Reductress combines feminism, comedy


Sarah Pappalardo

Reductress is a satirical news website aimed at the female demographic.

By Arts & Culture Reporter

“I Can’t Tell if my Three-Week-Old Daughter is a Feminist Yet” is one of the many headlines on the first and only feminist satirical website Reductress.

Founders Beth Newell and Sarah Pappalardo created the site in 2013 after performing comedy together in New York. The website, often referred to as being the female version of The Onion, illustrates a Cosmopolitan-like format poking fun at people who body shame women.

“One hard and fast rule is to make sure you’re punching up and not punching down in comedy,” Pappalardo said.

Pappalardo, who has had Chicago ties for more than a decade, was a musical intern at the Second City while attending DePaul University from 2003–2008. She also took classes at other local theaters including iO Chicago, located at 1501 N. Kingsbury St.

Sections of the site include news, entertainment, love and sex, and “womanspiration,” a section aimed at women but in a nontraditional women’s magazine style, satirically discussing women’s issues like pregnancy, relationships, hair color and advice. One of the headlines from the section reads, “How To Open Your Second Vagina Through Meditation.” 

Pappalardo also said most of the writers get inspiration to write from current events or popular trends by making them comedic.

“The way people talk at a certain point in time can influence how pieces are written,” Pappalardo said. “We play on things a typical women’s magazine would latch on to and have fun with that.”

Stephanie Weber, a Chicago-based contributing writer for Reductress and stand-up comedian in the city, developed her love for comedy performance in Chicago, but said her true passion is writing.
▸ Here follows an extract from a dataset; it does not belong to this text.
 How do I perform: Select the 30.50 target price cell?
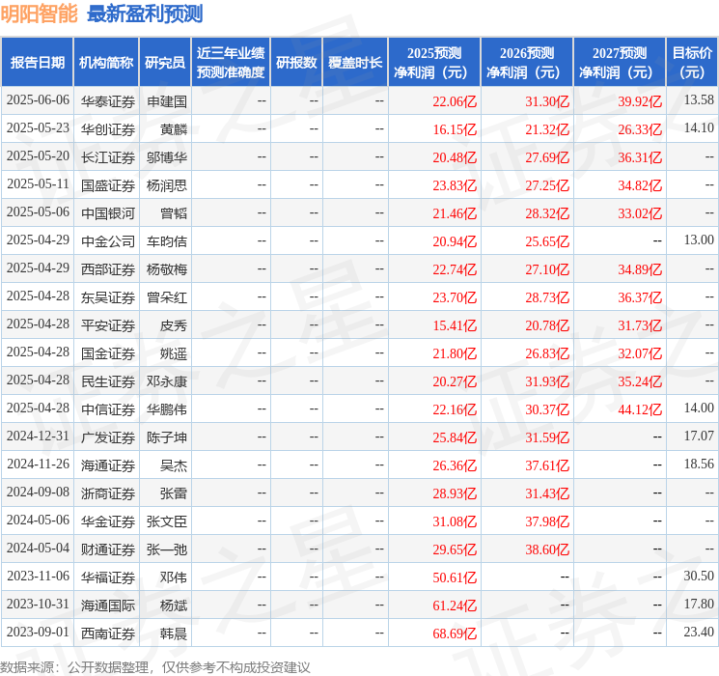tap(698, 576)
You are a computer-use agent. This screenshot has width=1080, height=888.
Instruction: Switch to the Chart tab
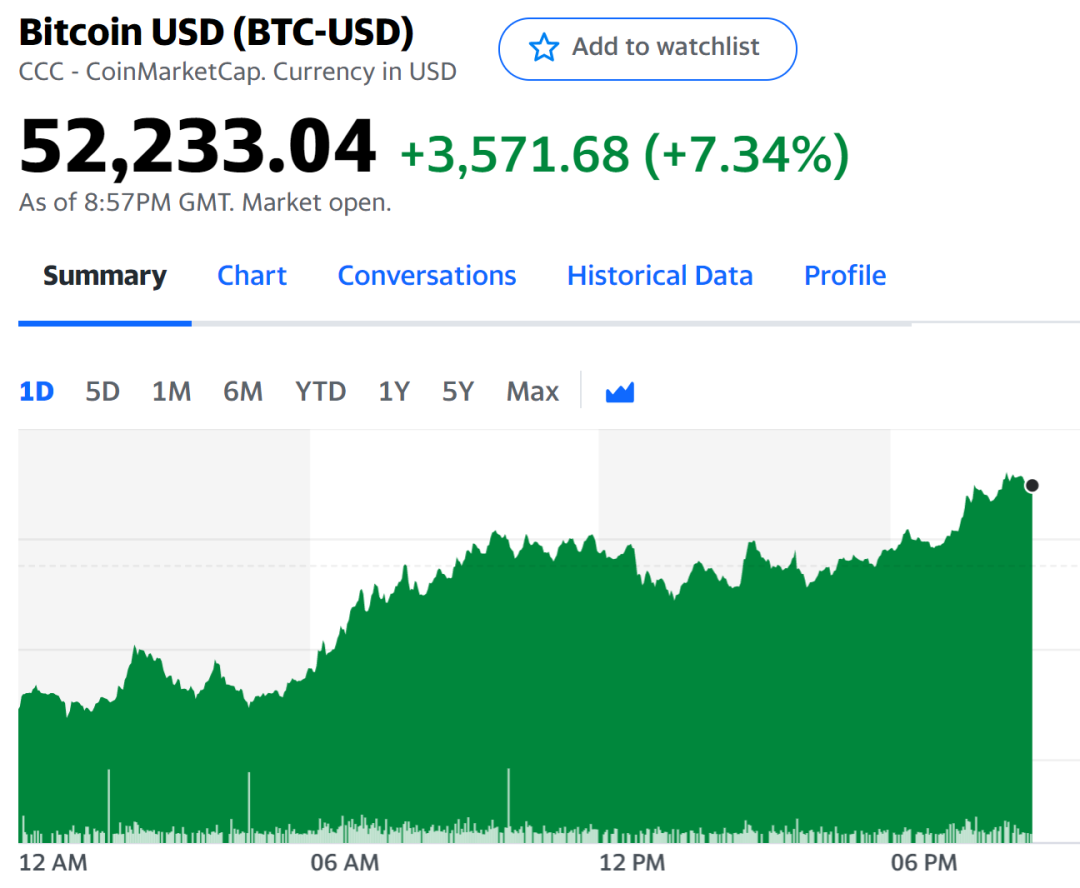pyautogui.click(x=252, y=276)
Weber has pitched and written for Reductress since December 2014.

She also writes for “The Whiskey Journal,” a satirical, fake-news website, and said she appreciates the female audience and staff at Reductress.

“A lot of times, male editors don’t get it,” Weber said. “That’s what I love about Reductress; it’s a female-driven audience. Smart, funny women read this, and guys, too. I like that there is no consideration that ‘Oh, our audience won’t get this.’”
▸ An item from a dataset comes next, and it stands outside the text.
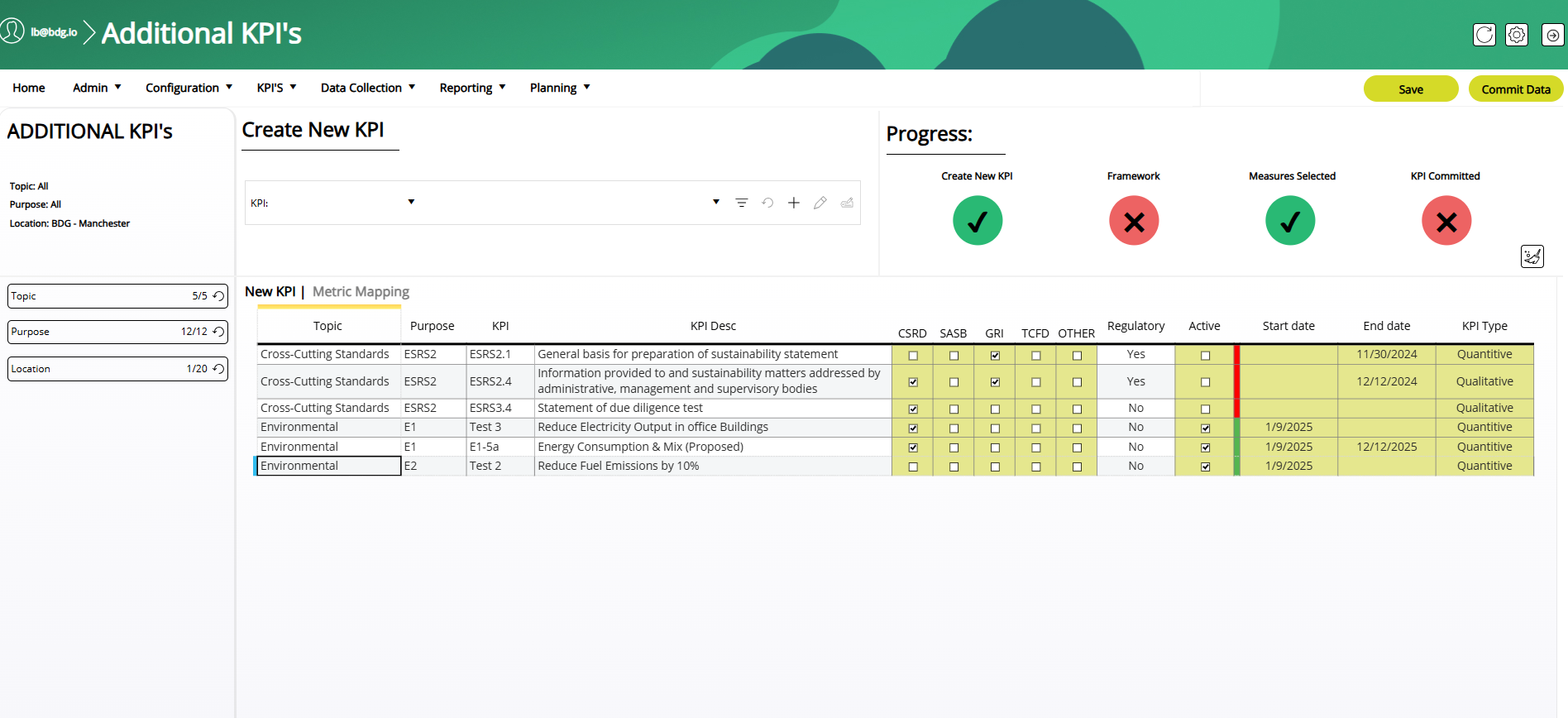Click the refresh icon in header
This screenshot has height=718, width=1568.
pyautogui.click(x=1484, y=35)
Although Reductress has seen a rapidly growing female fan base in the last three years, men have also enjoyed the site. More than 66,000 people have “liked” the Reductress Facebook page.

“Since we’re dealing with a lot of things that women have been drowning in since they were teenagers [women respond more], but I don’t think that means men are excluded from the conversation,” Pappalardo said.

Jen Ellison, an adjunct professor in Columbia’s Theatre Department and a director at the Second City, is a fan of Reductress and thinks it is one of the best-written satirical women’s websites.

But what makes Reductress stand out from other “Onion” rip-offs is the quality of writing as well as its specific point of view for the audience to read.

“Its aim is at a world where we seem to think it’s alright to tell women they are trolls in order to sell them some mascara,” Ellison said. “Sometimes the idea is ‘let’s make [the website] as general as possible, and it will hit a wider mark,’ which is not always the case. When it’s really specific, it winds up hitting more people because it’s relatable.”

The website also produces a podcast called “Mouth Time,”which premiered in March and plays on how the tropes of a magazine can be interpreted by podcast culture.